I'd be far more interested in the "warfare" mode (which is sorta "onslaught-with-knobs-on", I believe; Onslaught was my main reason for playing UT2k4) but I can't seem to find it in the demo.
Vehicles
I never played Vehicle CTF in UT2k4, but I fired it up to have a play with the vehicles, in the absence of Onslaught/Warfare. They all seem kinda slow compared to the old ones, which is unfortunate - some of the best fun to be had in UT2k4 was blasting around the landscape in a fast car, squishing enemies and performing ludicrous stunts.
The scorpion's new gun is more conventional, possibly more effective in many circumstances, but also more BORING than the old energy-ribbon-thing.
I'm not sure that turning the Hellbender into a two-seater and giving the driver control of the skymine is a good idea (the old way encouraged teamwork, as a 1-man HB was vulnerable, but a fully-manned one was downright dangerous to lighter vehicles and infantry). The new visuals of the skymine projectiles, while very pretty, make it damn difficult to see what you're shooting at, particularly when you combo (which is pretty much compulsory if you want to kill anything).

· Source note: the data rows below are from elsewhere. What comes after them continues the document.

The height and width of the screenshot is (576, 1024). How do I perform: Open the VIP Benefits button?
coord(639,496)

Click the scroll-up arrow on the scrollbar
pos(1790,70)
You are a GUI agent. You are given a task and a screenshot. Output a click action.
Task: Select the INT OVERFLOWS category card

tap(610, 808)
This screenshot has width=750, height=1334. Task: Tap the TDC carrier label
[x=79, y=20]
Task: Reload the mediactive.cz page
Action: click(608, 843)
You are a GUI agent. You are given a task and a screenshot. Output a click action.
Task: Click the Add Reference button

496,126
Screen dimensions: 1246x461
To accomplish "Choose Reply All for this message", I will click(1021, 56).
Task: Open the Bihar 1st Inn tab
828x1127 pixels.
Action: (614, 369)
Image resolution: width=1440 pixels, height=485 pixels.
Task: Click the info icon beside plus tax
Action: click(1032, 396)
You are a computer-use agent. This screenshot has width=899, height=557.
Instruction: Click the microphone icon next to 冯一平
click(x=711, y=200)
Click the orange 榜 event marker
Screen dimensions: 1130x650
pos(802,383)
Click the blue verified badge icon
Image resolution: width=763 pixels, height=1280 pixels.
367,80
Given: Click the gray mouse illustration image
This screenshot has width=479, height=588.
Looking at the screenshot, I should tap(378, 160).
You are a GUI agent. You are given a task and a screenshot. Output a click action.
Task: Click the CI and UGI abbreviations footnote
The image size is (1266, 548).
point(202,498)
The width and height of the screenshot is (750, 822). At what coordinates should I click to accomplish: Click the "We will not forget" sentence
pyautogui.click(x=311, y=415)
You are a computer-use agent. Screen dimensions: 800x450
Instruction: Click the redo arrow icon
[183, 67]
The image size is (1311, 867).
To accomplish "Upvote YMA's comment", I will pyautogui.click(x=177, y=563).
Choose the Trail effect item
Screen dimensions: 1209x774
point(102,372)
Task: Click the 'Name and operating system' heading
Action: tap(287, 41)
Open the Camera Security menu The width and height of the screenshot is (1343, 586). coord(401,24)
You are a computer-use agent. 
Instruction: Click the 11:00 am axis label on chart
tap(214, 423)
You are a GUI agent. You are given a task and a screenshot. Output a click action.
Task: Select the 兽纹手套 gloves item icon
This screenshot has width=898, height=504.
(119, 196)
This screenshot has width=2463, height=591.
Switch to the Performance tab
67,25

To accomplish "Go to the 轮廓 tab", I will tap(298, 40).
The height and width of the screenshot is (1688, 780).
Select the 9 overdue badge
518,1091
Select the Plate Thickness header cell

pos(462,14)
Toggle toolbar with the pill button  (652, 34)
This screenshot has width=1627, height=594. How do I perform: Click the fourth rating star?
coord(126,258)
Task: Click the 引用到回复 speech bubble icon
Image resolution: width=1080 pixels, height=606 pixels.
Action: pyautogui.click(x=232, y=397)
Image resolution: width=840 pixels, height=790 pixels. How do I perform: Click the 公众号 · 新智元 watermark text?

The raptor doesn't feel as fast and maneuverable as before, and I miss the roar of the old secondary-fire missile as it arcs away on a smoke trail - the new one is downright dull by comparison.
General Design Stuff
I've got lots of little niggles here.
In UT3's team deathmatch mode, player avatars are tinted their team colour. I think this has been done because it's the only way to get any sort of sane IFF, given the incredibly detailed/varied models flying around (and the "grey blurry thing" effect). Problem is, in amongst all the highly-detailed, realistically-lit models, it looks kinda silly. Part of what bugs me here is that UT2K4 did a pretty good job of this. As soon as you went team-based (rather than free-for-all) all the models gained huge slabs of primary team colour, and little coloured icons over their heads.
The game menus seem strangely unresponsive. There's an appreciable pause between mouse click and something happening. The menu items themselves are teeny-weeny things, in the middle of acres of space (OK, there's a fisheye zoom on the menu, so that items get bigger as you mouse-over, but that just makes them moving targets). This is a minor niggle, I know, but it's just amateur to have the first screens the user interacts with be such a pain to use. Again, UT2k4 did it better, if less prettily.
As for the very first welcome screen being "username and password, please" (which still often pesters me even after I've ticked the "remember password" and "login automatically" boxes, and frequently fails to login altogether)... Grrr.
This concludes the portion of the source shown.